Even up to a few years ago, Cricket was predominantly guided by an umpire. If that finger went up, the batsman would have abruptly walked off the field. The umpire had the final say in the cricketer’s fate in a match. Off the field, cricketers relied merely on physical practice to better their game. However, technical advancements, particularly in Data Analytics, have taken the sport to a completely different level.
Run rate, strike rates and averages have always been talking points for cricket. But now, with advanced data capturing techniques, players, coaches and critics can meticulously analyze every aspect of a cricketer’s performance. These insights can contribute significantly towards an enhanced performance and match strategy.
Likes of Hawk-Eye, Infrared HotSpot and Snick-o-Meter almost eliminates the need for an on-ground umpire. It tracks ball trajectory and provides a much more augmented viewing experience to the audience.

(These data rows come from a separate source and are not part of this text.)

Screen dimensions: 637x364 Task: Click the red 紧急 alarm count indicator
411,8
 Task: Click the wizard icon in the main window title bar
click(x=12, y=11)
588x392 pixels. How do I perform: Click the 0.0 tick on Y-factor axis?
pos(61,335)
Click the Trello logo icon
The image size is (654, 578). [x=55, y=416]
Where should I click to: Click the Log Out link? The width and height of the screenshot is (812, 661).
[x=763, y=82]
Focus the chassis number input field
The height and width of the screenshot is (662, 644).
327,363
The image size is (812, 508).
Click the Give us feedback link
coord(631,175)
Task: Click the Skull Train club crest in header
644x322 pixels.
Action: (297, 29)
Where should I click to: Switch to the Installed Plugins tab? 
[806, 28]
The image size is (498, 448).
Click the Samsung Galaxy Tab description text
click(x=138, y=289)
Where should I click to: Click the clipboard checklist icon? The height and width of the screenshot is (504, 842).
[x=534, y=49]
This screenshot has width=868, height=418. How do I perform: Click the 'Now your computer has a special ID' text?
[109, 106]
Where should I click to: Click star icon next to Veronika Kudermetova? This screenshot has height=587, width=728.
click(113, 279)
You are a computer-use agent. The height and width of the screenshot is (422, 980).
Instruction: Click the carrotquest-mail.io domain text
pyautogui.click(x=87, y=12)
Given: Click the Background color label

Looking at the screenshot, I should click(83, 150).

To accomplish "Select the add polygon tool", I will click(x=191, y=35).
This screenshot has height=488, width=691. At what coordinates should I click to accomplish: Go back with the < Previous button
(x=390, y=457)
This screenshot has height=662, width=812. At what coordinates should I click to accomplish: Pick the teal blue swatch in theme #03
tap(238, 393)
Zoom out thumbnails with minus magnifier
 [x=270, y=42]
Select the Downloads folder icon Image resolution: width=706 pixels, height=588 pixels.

Lately, analytical advancement in the sports industry has turned its face towards improving the playing elements of the game. The bat sensor, introduced in 2017 by Intel, has taken a step towards revolutionizing cricket. Its prime goal is to generate data for every stroke that a batsman plays. The sensor is connected to a mobile app that collects data for back-lift angle, bat start angle, bat speed, power index and rotational angle of the wrists. The bat sensors were used by players in the last Champions Trophy and is seen in the current World Cup too. Australian batsman David Warner has been famously using a bat sensor in his practice sessions to further his batting technique and methodology.
With such advancements, players can receive instant feedback. Data collected by analysis tools, helps identify problems and provides players with the minor or major tweaks they need to take their performance up a notch.
Speaking of how data augments Cricket, Narayan Sundararajan, Principal Engineer & Director at the Intel New Technology Group explained,
“Cricket is a complex sport. It has twelve different strokes and each player has their own style, so there’s a huge number of variables. What we can do is coordinate metrics such as backlift angle and swing, then correlate that with Hawk-Eye data to show how effective the shot is and how it might be improved.”
“During the Champions Trophy match between India and Pakistan, Mohammad Amir was bowling brilliantly. So when India’s Virat Kohli came in to bat, he adjusted his bat backlift to cope with Amir’s 145mph deliveries, bringing it down to counter them. That’s the sort of subtle adjustment that teams are looking for. Using that data, we can come out with clear and actionable conclusions that wouldn’t otherwise be possible.”
While these advancements certainly help batsmen, bowling is one area which is still open and waiting for robust technology for real time analysis. Or is bowling action too complex to be analyzed by contemporary sensors? Surely, bowling is fifty percent of the game of cricket and it demands the progression- progression that could bring in quantification of different dynamics of bowling. So the question remains, will we be seeing technological development in this domain of cricket any time soon?
These questions are vital for the game. As all other international sports use data analytics, cricket on the other hand has a greater ability to leverage the vast amount of data generated. In the times to come, cricketing experts anticipate data analytics to play an important role in the way cricket is played and watched. The question remains, when?